Paper Emperors: The rise of Australia's newspaper empires
Paperback | Mar 2019 | UNSW Press | 9781742234984 | 672pp | 234x153mm | GEN | AUD$39.99, NZD$45.00
*Shortlisted for the 2020 Colin Roderick Award*
*Longlisted for the 2020 Stella Prize*
'Prodigious research…illuminating detail.' — The Australian
'A tour de force.' — Professor Rodney Tiffen
Before newspapers were ravaged by the digital age, they were a powerful force, especially in Australia — a country of newspaper giants and kingmakers.

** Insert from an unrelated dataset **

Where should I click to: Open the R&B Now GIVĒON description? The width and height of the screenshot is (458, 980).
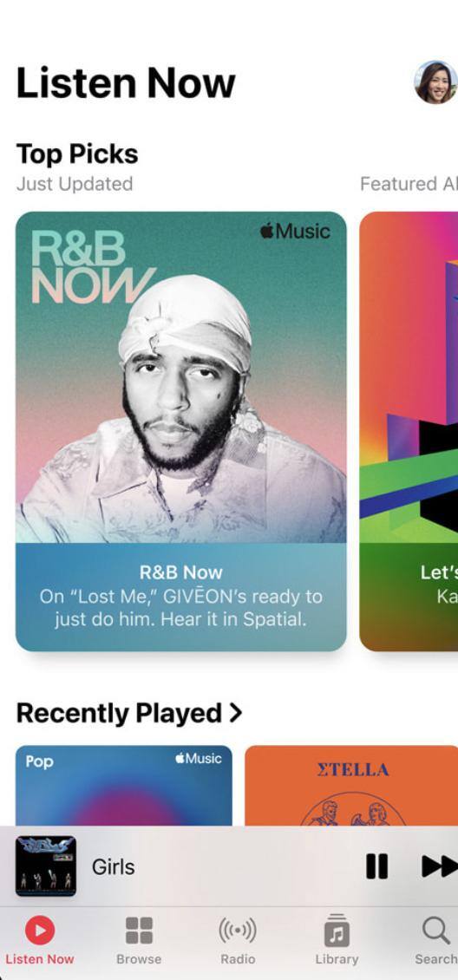pyautogui.click(x=180, y=607)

This magisterial book reveals who owned Australia's newspapers and how they used them to wield political power. A corporate and political history of Australian newspapers spanning 140 years, it explains how Australia's media system came to be dominated by a handful of empires and powerful family dynasties. Many are household names, even now: Murdoch, Fairfax, Syme, Packer. Written with verve and insight and showing unparalleled command of a vast range of sources, Sally Young shows how newspaper owners influenced policy-making, lobbied and bullied politicians, and shaped internal party politics.
The book begins in 1803 with Australia's first newspaper owner — a convict who became a wealthy bank owner — giving the industry a blend of notoriety, power and wealth from the start. Throughout the twentieth century, Australians were unaware that they were reading newspapers owned by secret bankrupts and failed land boomers, powerful mining magnates, Underbelly-style gangsters, bankers, and corporate titans. It ends with the downfall of Menzies in 1941 and his conviction that a handful of press barons brought him down. The intervening years are packed with political drama, business machinations and a struggle for readers, all while the newspaper barons are peddling power and influence.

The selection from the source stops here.